Intentamos que a nuestros niños les vaya lo mejor posible en todas las facetas de la vida. Que saquen buenas notas, que destaquen en sus clases de tenis, que tengan buenas relaciones con otros niños, etc. Todo esto es genial, y sin duda va a beneficiar a nuestro hijo pero, en ocasiones, olvidamos prestar atención a una de las cosas más importantes que pueden aprender: quererse a ellos mismos.
Hacer que tus hijos tengan una buena autoestima, es decir, conseguir que sean capaces de aceptarse y de quererse a ellos mismos, es una de las cosas más importantes que se les pueden enseñar.
Poseer una buena autoestima previene el sufrimiento mental y nos acerca al bienestar psicológico puesto que nos hace más resistentes a las dificultades que puedan aparecer en nuestro camino.
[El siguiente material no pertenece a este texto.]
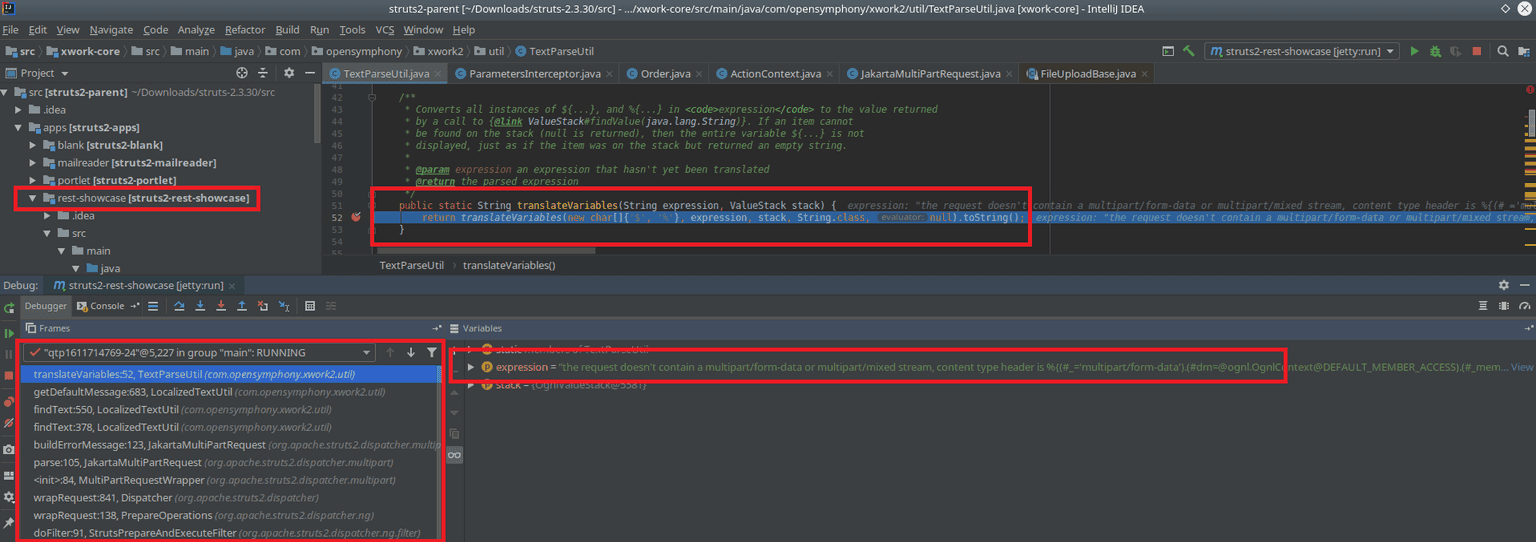Open Search Everywhere magnifier icon

[x=1502, y=51]
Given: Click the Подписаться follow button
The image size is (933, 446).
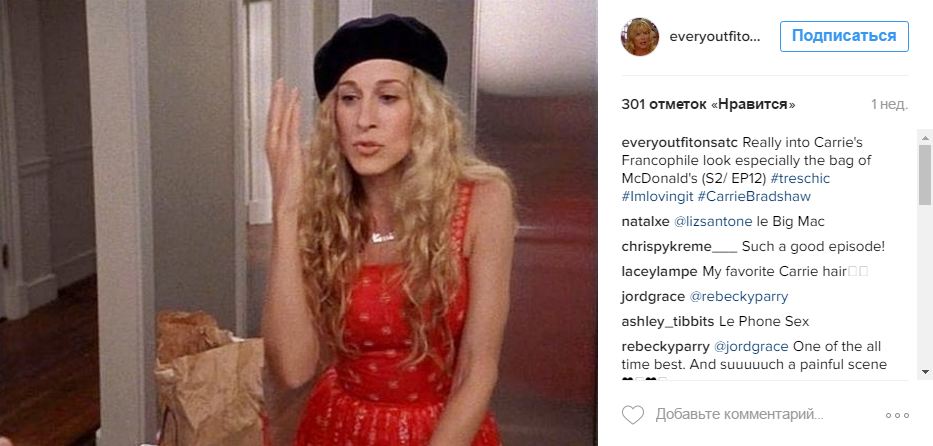Looking at the screenshot, I should tap(844, 36).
La autoestima empieza a forjarse durante la infancia, y cómo se lleve a cabo este proceso será determinante para el resto de la vida del niño. Por suerte se trata de un aprendizaje a largo plazo (y que se puede seguir desarrollando a lo largo de la vida) en el que los padres tienen mucho que decir. Se trata de un proceso en el que tú puedes desempeñar un papel activo.
Para ayudarte en este cometido tan importante te proponemos algunos consejos generales que te van a ser de gran utilidad. Intenta ir incorporándolos poco a poco en tu día a día y en el de tu hijo. Como hemos comentado antes se trata de un trabajo a largo plazo que requiere constancia.
Dile las cosas que hace bien. Tu hijo está empezando a crear el concepto de sí mismo, y es un momento idóneo para hacerle ver que es capaz de hacer muchas cosas bien. Esto le dará seguridad para proponerse nuevos retos. Cuando consiga un objetivo, por pequeño que sea, hazle saber que lo valoras y lo celebras.
Valora sus opiniones. Independientemente del contenido de la opinión, lo importante es que valores su aportación, aunque luego la decisión la tomes tú. Esto hará que se sienta un miembro importante de la familia.
Dale responsabilidades. Es importante que el niño vea que es capaz de hacer cosas por sí solo. Las tareas siempre deben estar ajustadas a su edad. Si no dejamos que el niño vaya siendo responsable al final tendrá la sensación de no poder hacer nada solo.
Enséñale a tolerar las frustraciones. Para esto tiene que aprender a valorar sus esfuerzos y los pequeños pasos que va consiguiendo intentando mejorar y no desanimándose cuando las cosas no salgan como él esperaba. Sobre todo porque el éxito depende de muchos factores, no solo de él y de su esfuerzo.
Y sobre todo, dedícale tiempo a tu hijo. Tiempo para conocerle mejor, preocuparte por sus cosas, conocer sus gustos, sus temores, sus amistades… Se sentirá valorado y entenderá que es importante para tí además de mejorar la comunicación entre vosotros.